A) Domain structure of wild type CRMP-2 (wt) and corresponding regions present in the mutants (mut1 - mut8) are indicated. DHC, dynein heavy chain interacting domain; Nb, Numb interacting domain; Mt, microtubule-binding domain; KLC, kinesin light chain interacting domain. CTS, cilium targeting capability, based on observations of mutant protein expression patterns in transfected fibroblasts. B) Immunofluorescence analysis of human foreskin fibroblasts expressing mut7-GFP or mut8-GFP as indicated. Human foreskin fibroblasts were transfected with mut7-GFP or mut8-GFP (green signal) and analyzed using anti-acetylated tubulin antibodies (red signal). Mut7-GFP localizes to the basal body (top panels: arrow) in cells lacking a primary cilium, and to the cilium in cells that express the organelle (middle panels). Mut8-GFP does not localize to basal body or cilium. Bars indicate 10 μm. Magnification: 100X. C) Nucleotide sequence and deduced amino acid sequence of the CRMP-2 51 residue C-terminal region present in mut7. Val and Pro residues in the VxPx sequences are indicated in blue and Thr and Ser residues in known GSK-3β phosphorylation sites are indicated in red (T509, T514 and S518). D) Point mutations were introduced to mutate the VxPx sites to AxAx (mut9: purple lettering) and GSK-3β phosphorylation sites to Ala (mut-10: red lettering). E) Analysis of the localization of mut9-GFP (top panels) and mut10-GFP (bottom panels) (green signals) was done by transfection of human foreskin fibroblasts and staining for acetylated tubulin (red signals). Although the intensity of mut9-GFP was lower than wild type, mut9-GFP was observed to localize to both the basal body (arrow) and the cilium. The bottom panels show that mut10-GFP only localizes to the basal body (arrow), not the cilium. Bars indicate 10 μm. Magnification: 100X.
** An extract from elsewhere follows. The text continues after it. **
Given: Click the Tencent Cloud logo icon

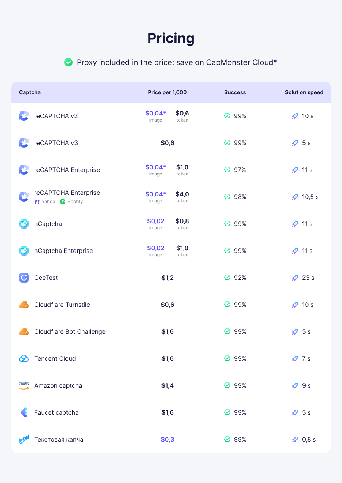Looking at the screenshot, I should (x=24, y=358).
Figure 5. Inhibition of GSK-3β enhances CRMP-2 levels in elongated primary cilia.

A) The effect of inhibition of GSK-3β on amount and localization of endogenous phosphorylated pCRMP-2 was analyzed by indirect immunofluorescence using anti-pCRMP-2(Thr514) antibodies (green signals) in untreated RPE cells and in RPE cells treated with the indicated GSK-3β inhibitors: lithium, CHIR99021 and the L803-mts peptide inhibitor. Primary cilia were visualized using anti-acetylated tubulin antibodies (red signals). Arrows point to pCRMP-2 at the basal body. No phosphorylated pCRMP-2 was seen in primary cilia using this method. The right column shows merged images. Bars indicate 10 μm. Magnification: 100X. B) To analyze the effect of inhibition of GSK-3β on total CRMP-2 protein, we attempted to analyze endogenous CRMP-2 in RPE cells before and after treatment with the GSK-3β inhibitor CHIR99021 (top panels). However, signal was too low to provide for reliable quantitative data and we therefore resorted next to using RPE cells transfected with CRMP-2-GFP. CRMP-2-GFP in transfected RPE cells was analyzed in untreated cells (“untreated”, middle panels) or after treatment with CHIR99021 (“CHIR99021”, bottom panels). Primary cilia were visualized using anti-acetylated tubulin antibodies (“acetylated tub”, red signals). Note the presence of CRMP-2-GFP in untreated cells predominantly at the basal body (middle panels, arrowhead). GSK-3β inhibition caused a readily detectable increase in CRMP-2-GFP in primary cilia (bottom panels, arrow). Bars indicate 10 μm.

Figure 6. Model for regulation of CRMP-2 localization to primary cilia.

The model schematically presents that the majority of CRMP-2 in normal serum-starved cells is phosphorylated by GSK-3β and resides at the basal body. After GSK-3β inhibition or mutation of CRMP-2 GSK-3β phosphorylation sites, CRMP-2′s presence in the primary cilium is enhanced.